* What is required *
Below this line is a set of entries; quote exactly the lines from the line that contains "Visuomenė (236, 2215)" to the line that contains "Member list (1036, 788)", both lines included.

Saved data entries:
== Segment start ==
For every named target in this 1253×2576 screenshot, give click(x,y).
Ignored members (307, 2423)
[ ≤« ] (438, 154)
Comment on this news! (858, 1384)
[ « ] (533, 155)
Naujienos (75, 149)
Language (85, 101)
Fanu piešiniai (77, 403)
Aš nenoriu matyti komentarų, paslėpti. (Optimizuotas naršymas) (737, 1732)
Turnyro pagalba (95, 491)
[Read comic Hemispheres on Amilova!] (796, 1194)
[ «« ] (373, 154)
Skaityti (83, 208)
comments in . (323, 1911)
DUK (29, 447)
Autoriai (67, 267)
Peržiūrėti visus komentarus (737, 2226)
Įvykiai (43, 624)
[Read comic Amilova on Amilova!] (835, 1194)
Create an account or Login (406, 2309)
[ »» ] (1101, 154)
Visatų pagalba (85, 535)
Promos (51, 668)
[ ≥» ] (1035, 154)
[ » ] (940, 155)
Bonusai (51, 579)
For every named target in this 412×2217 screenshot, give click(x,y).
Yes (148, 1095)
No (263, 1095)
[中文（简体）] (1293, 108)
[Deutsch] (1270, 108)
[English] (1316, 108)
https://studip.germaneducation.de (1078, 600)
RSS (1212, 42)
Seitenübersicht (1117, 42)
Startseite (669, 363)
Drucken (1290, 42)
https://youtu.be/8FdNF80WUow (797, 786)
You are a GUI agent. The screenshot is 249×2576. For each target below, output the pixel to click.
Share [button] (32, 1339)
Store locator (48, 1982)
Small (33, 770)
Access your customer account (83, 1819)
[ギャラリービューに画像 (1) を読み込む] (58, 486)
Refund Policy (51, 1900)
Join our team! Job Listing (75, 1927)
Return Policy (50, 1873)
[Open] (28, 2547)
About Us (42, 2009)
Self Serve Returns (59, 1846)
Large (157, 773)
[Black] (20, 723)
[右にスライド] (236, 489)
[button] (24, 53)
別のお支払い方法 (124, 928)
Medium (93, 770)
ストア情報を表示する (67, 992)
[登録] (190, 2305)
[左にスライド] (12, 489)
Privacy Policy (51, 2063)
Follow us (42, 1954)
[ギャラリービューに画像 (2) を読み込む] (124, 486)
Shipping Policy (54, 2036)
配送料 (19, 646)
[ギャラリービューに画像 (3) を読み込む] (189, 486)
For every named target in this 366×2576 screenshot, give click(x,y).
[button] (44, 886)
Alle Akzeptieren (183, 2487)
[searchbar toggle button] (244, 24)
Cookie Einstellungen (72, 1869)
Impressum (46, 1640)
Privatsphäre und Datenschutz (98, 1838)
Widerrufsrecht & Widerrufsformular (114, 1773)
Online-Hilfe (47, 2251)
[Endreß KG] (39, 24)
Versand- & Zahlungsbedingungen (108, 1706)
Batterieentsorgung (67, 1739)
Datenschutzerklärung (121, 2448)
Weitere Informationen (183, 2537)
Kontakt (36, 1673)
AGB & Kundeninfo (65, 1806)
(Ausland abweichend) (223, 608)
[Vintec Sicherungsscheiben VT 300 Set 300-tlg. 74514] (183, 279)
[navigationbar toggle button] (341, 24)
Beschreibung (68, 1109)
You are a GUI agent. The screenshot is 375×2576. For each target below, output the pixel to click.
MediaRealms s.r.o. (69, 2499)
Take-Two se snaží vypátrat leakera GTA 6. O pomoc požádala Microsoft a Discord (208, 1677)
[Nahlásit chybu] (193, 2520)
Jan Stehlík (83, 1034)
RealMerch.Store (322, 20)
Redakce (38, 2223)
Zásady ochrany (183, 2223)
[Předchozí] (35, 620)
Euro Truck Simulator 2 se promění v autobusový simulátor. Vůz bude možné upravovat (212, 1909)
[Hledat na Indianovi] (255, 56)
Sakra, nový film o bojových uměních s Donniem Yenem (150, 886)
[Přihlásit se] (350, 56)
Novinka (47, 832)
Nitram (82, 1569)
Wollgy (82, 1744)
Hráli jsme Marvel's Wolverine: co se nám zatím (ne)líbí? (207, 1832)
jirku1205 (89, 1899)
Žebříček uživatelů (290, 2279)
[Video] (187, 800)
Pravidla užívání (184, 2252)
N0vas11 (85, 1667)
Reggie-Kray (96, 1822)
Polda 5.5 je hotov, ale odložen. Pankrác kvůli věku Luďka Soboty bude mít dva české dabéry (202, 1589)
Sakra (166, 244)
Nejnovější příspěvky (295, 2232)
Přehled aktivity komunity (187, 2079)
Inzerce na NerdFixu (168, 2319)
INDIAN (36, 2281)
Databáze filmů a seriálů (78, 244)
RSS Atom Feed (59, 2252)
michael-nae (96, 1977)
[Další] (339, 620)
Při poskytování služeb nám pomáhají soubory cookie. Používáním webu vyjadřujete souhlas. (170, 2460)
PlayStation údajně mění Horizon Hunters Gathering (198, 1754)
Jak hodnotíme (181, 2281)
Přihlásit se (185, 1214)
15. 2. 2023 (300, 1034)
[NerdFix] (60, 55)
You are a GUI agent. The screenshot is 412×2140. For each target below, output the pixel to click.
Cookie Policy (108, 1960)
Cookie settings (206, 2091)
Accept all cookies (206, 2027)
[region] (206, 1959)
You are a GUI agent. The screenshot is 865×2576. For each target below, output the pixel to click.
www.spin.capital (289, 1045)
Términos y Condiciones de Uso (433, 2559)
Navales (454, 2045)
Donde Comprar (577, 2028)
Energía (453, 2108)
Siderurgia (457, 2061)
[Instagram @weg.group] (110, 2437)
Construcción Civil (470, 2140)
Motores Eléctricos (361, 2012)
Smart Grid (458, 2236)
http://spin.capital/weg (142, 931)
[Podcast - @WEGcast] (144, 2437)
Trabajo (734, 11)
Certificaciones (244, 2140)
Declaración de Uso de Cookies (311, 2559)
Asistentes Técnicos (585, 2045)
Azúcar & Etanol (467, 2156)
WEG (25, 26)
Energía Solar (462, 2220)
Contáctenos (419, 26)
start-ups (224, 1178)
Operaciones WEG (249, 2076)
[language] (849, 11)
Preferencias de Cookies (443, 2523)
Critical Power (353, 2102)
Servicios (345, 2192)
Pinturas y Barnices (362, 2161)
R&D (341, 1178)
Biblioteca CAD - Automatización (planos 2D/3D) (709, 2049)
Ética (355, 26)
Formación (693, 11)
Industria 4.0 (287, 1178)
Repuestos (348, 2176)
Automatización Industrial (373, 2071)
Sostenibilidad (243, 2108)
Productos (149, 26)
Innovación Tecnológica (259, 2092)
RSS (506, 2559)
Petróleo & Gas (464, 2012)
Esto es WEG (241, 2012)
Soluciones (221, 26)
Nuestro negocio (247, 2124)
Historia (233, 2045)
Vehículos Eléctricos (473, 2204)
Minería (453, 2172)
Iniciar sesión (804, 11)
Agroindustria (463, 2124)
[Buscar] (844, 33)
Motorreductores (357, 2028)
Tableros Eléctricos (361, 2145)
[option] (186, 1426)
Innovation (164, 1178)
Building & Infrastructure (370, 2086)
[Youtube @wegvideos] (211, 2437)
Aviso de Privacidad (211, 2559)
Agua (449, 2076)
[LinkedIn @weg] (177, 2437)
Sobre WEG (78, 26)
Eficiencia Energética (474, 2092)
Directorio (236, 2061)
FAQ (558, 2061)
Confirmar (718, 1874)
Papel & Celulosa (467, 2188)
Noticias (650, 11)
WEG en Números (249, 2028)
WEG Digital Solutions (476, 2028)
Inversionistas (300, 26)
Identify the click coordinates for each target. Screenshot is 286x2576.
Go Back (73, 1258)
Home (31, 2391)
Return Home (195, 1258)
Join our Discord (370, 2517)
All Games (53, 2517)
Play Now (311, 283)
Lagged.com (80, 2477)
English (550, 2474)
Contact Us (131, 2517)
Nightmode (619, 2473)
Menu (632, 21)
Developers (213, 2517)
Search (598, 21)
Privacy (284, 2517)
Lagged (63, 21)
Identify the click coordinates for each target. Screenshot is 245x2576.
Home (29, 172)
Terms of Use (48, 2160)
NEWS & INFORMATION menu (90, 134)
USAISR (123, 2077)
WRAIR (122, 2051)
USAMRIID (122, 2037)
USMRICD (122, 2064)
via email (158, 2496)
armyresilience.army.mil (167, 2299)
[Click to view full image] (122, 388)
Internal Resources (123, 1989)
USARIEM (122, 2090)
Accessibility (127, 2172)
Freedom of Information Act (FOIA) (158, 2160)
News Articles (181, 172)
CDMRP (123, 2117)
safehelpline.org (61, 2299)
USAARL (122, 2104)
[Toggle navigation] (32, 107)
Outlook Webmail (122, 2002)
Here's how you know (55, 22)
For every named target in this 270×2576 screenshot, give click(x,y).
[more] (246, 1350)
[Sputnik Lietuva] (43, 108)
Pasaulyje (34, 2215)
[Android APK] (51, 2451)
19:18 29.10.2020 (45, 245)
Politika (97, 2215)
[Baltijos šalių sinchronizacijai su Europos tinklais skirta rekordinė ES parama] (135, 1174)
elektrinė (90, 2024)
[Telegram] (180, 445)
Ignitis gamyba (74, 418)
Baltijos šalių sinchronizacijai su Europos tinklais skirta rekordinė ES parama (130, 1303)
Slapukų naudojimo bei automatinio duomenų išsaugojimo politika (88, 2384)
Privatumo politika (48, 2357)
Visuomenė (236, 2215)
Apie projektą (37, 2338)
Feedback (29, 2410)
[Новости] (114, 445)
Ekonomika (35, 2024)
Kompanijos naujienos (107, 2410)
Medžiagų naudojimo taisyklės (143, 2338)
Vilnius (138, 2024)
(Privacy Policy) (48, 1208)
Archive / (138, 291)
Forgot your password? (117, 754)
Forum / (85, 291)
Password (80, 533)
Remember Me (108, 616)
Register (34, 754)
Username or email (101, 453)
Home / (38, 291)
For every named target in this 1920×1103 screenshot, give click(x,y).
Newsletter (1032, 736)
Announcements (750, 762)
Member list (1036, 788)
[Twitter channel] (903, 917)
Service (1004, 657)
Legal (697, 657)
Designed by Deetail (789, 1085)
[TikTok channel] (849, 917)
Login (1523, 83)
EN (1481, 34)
== Segment end ==
* Answer for this exercise *
Visuomenė (236, 2215)
Apie projektą (37, 2338)
Feedback (29, 2410)
[Новости] (114, 445)
Ekonomika (35, 2024)
Kompanijos naujienos (107, 2410)
Medžiagų naudojimo taisyklės (143, 2338)
Vilnius (138, 2024)
(Privacy Policy) (48, 1208)
Archive / (138, 291)
Forgot your password? (117, 754)
Forum / (85, 291)
Password (80, 533)
Remember Me (108, 616)
Register (34, 754)
Username or email (101, 453)
Home / (38, 291)
For every named target in this 1920×1103 screenshot, give click(x,y).
Newsletter (1032, 736)
Announcements (750, 762)
Member list (1036, 788)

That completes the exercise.